Buhari laments sabotage of his government, says “some people are mercilessly against this country”

President Muhammadu Buhari on Friday met with members of his Presidential Economic Advisory Council (PEAC), lamenting that “some people are mercilessly against this country.”

President Buhari said at the 6th regular meeting of PEAC which is led by Professor Doyin Salami that these same unnamed people have been trying to undermine every policy of the government, irrespective of the good it is meant to achieve for the country.

According to Buhari, “we closed the borders to control the smuggling of petroleum products, and check the influx of smuggled goods, arms and ammunition.

“That was when the Comptroller General of Customs called me, saying 40 tankers laden with petrol had been impounded. I told him to sell the fuel, sell the trucks, and put the money in the treasury.

“They still brought arms and ammunition into the country, brought in rice in vehicles and motorcycles. I said shoot anyone found illegally with AK-47, yet they haven’t stopped. People must show consideration for their own country.”

The President also agreed with PEAC that the security challenges was having great negative repercussions on the economy.

Buhari charged leadership at every level to go back to the basics, noted that a bottom-up approach was necessary, from ward to local council, states, and federal.

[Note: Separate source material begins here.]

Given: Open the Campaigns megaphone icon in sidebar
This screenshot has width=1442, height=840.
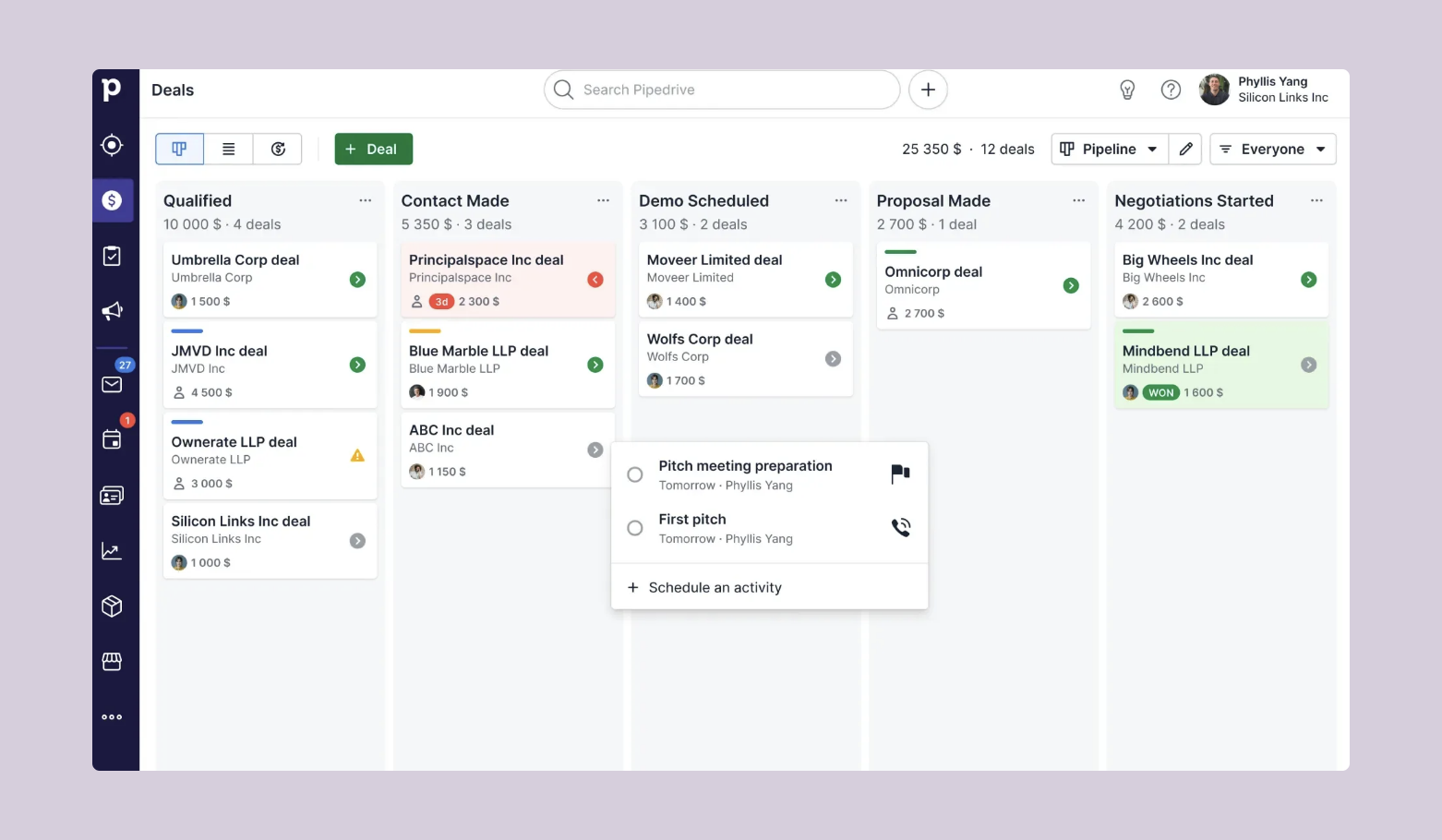Looking at the screenshot, I should (x=112, y=311).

The President promised that the federal government would focus on greater development of irrigation facilities in the country, and encourage more people into agriculture, stressing that agriculture was a good way for the country to overcome the economic challenges confronting it.

“We need to go back to the land. Technology is doing away with petroleum, but we are lucky we have other resources; gas, vast arable land, which we are not using enough,” he said.

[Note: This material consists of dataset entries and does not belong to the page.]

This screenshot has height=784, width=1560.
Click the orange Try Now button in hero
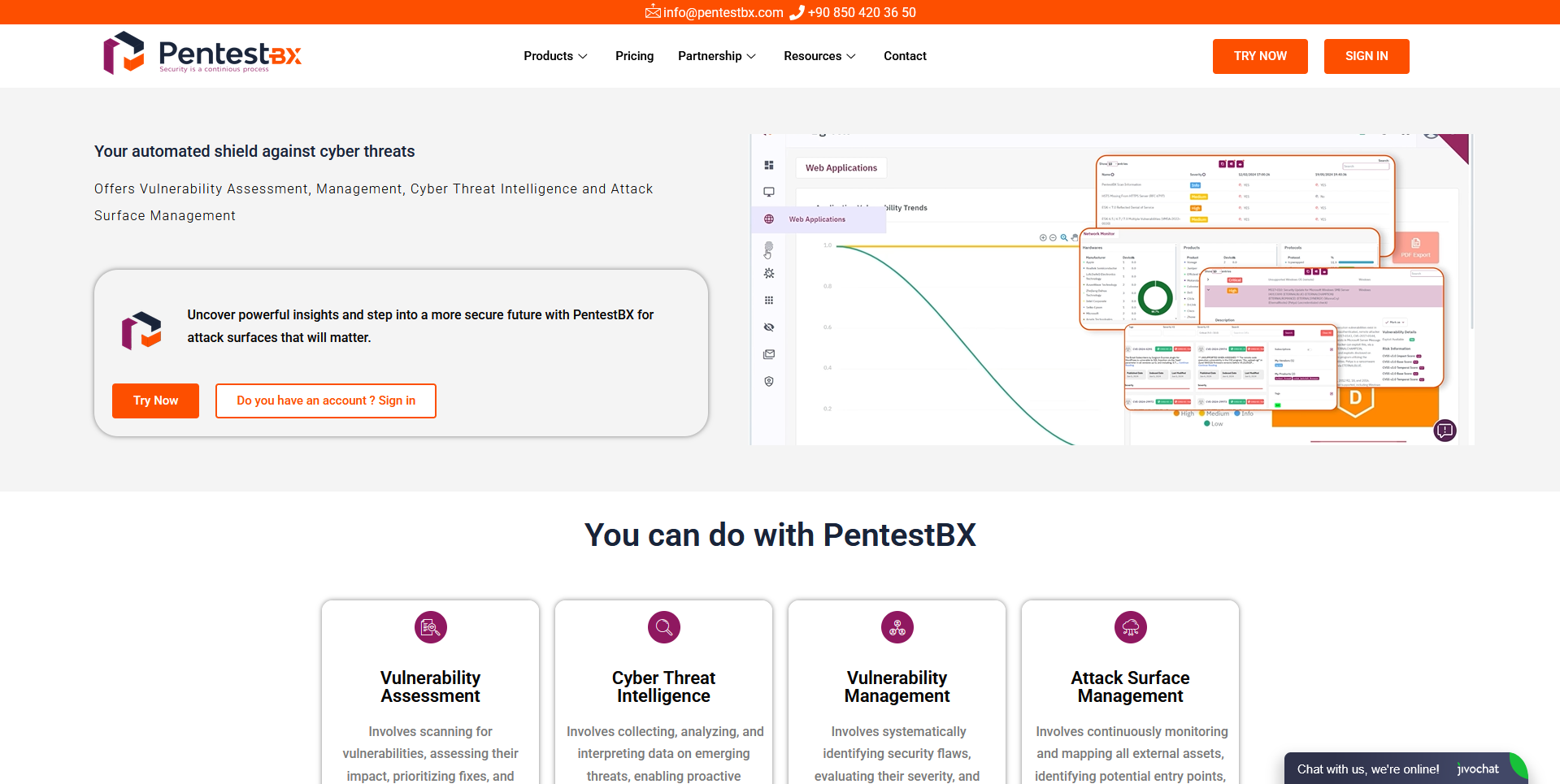click(x=155, y=401)
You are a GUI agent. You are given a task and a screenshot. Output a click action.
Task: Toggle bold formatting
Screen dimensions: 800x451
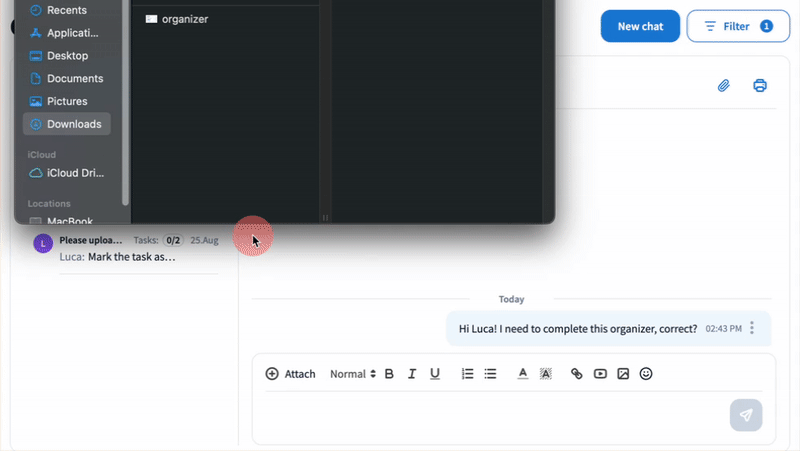pyautogui.click(x=389, y=374)
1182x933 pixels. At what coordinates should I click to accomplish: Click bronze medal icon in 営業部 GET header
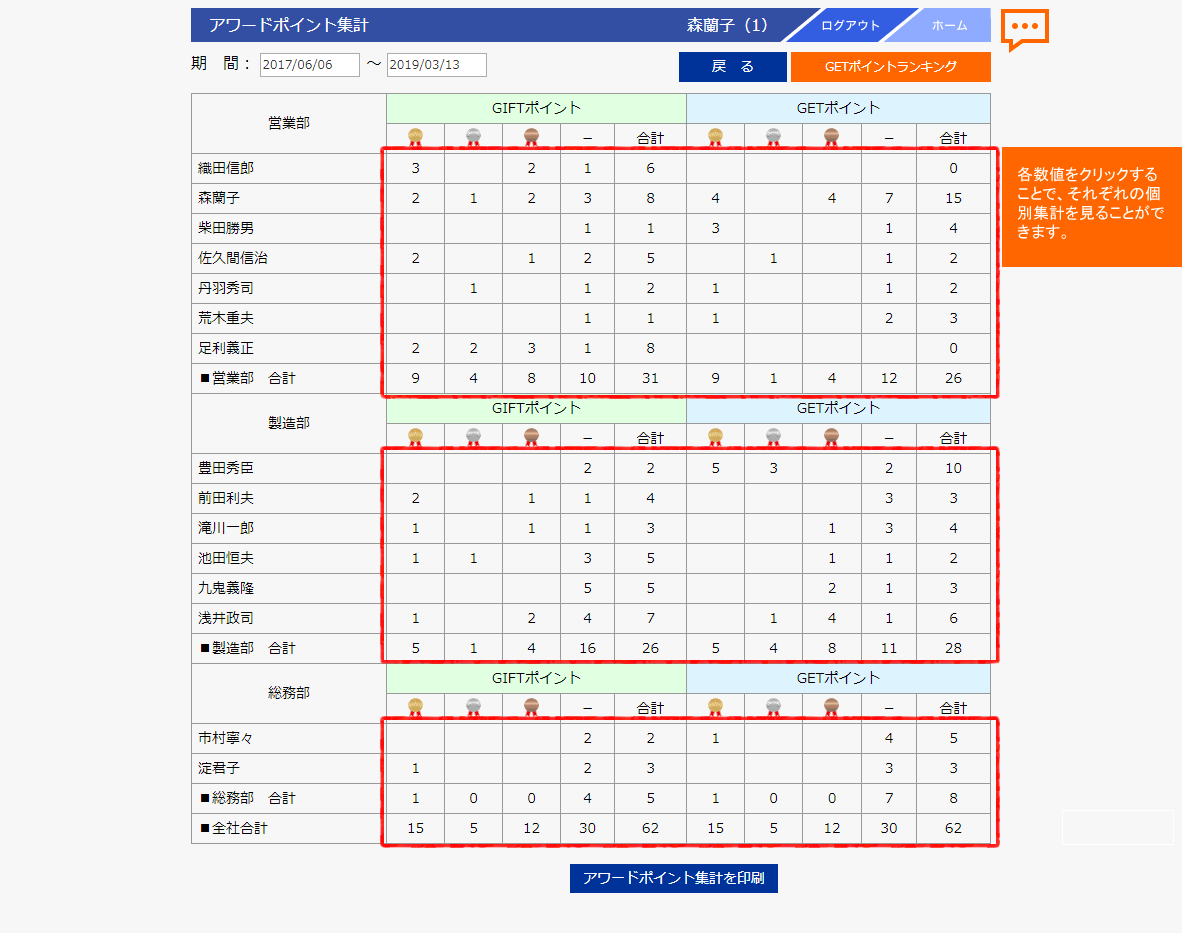(831, 138)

The President was reacting to disclosure by Prof Salami, in his presentation, that only 2 per cent of land under cultivation is irrigated, recommending that apart from government efforts, incentives were needed for private people to enter the sector.

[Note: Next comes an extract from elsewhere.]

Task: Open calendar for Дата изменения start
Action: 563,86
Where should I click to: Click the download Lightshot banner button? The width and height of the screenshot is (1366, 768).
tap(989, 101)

PEAC submitted that the global economy had continued to improve as COVID infections drop and the roll-out of vaccination intensified.

The council added that the Nigerian economy remained fragile with inflation rising, unemployment high, and external account weak.

Policy, the economic advisory body said, “must urgently address the challenges of rising prices.”

Among other issues recommended by PEAC are; decisive end to all forms of insecurity in the country, mobilization of resources for investment, hastened implementation of agricultural reform policies, the passage of the Petroleum Industry Bill (PIB) as a basis for revitalizing the industry, poverty reduction, employment generation, and incentives for private investment in irrigation to promote all-year-round farming.